[Supplied records]

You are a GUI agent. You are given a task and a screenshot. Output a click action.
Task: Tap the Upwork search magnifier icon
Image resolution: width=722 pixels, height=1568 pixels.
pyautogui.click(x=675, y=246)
--
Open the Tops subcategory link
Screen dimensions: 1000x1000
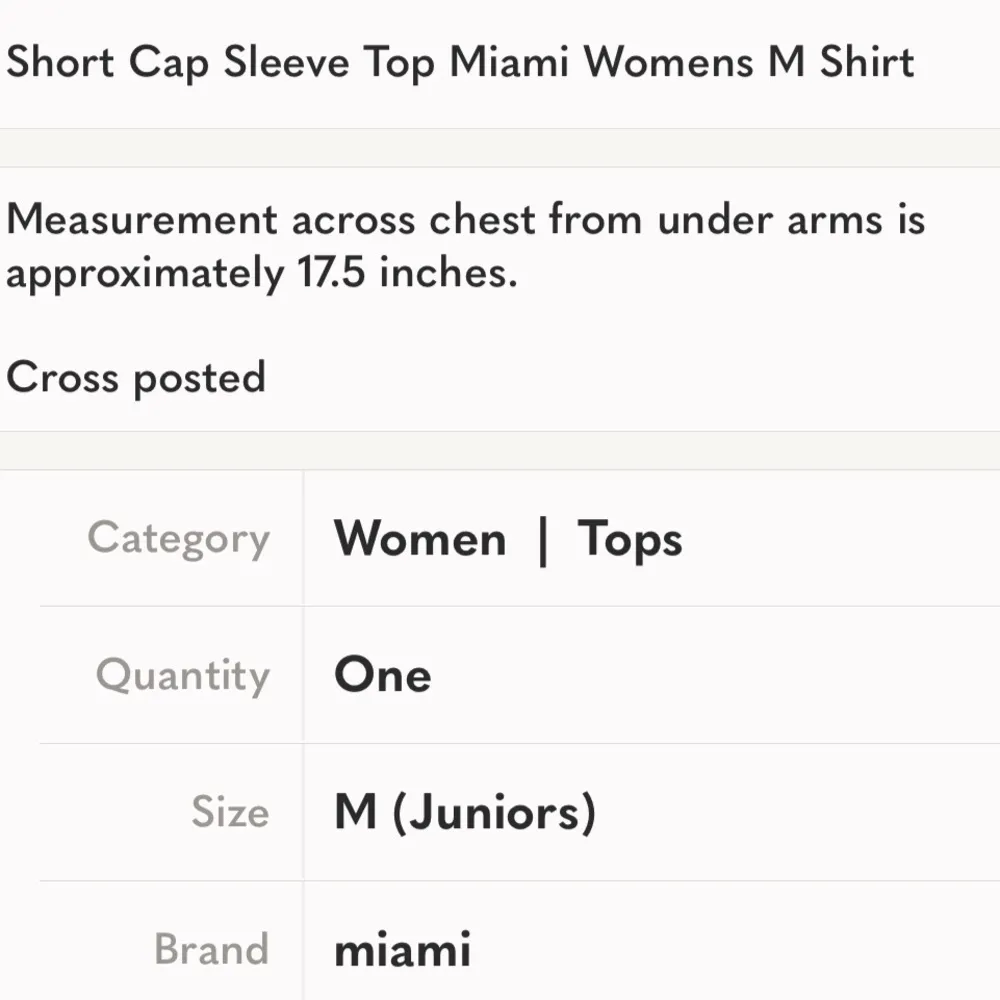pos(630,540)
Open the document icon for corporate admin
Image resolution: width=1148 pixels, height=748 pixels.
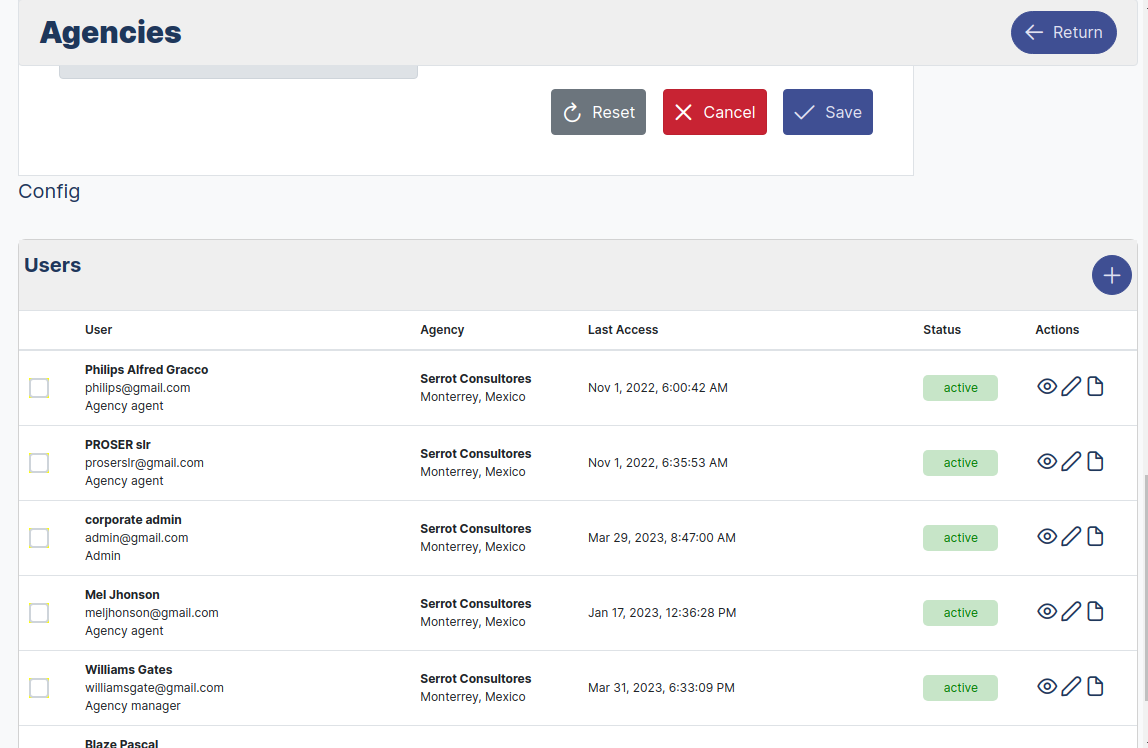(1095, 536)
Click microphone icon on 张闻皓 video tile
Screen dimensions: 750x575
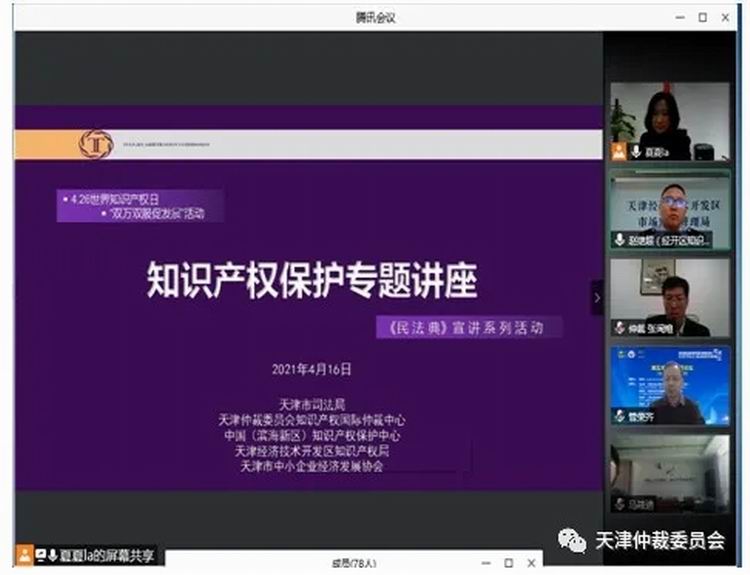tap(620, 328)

[The exercise] Can you quote, unchanged, every line of the records from the one containing "You are a GUI" through the one containing "pyautogui.click(x=675, y=246)", with both end lines included?

[The output]
You are a GUI agent. You are given a task and a screenshot. Output a click action.
Task: Tap the Upwork search magnifier icon
Image resolution: width=722 pixels, height=1568 pixels.
pyautogui.click(x=675, y=246)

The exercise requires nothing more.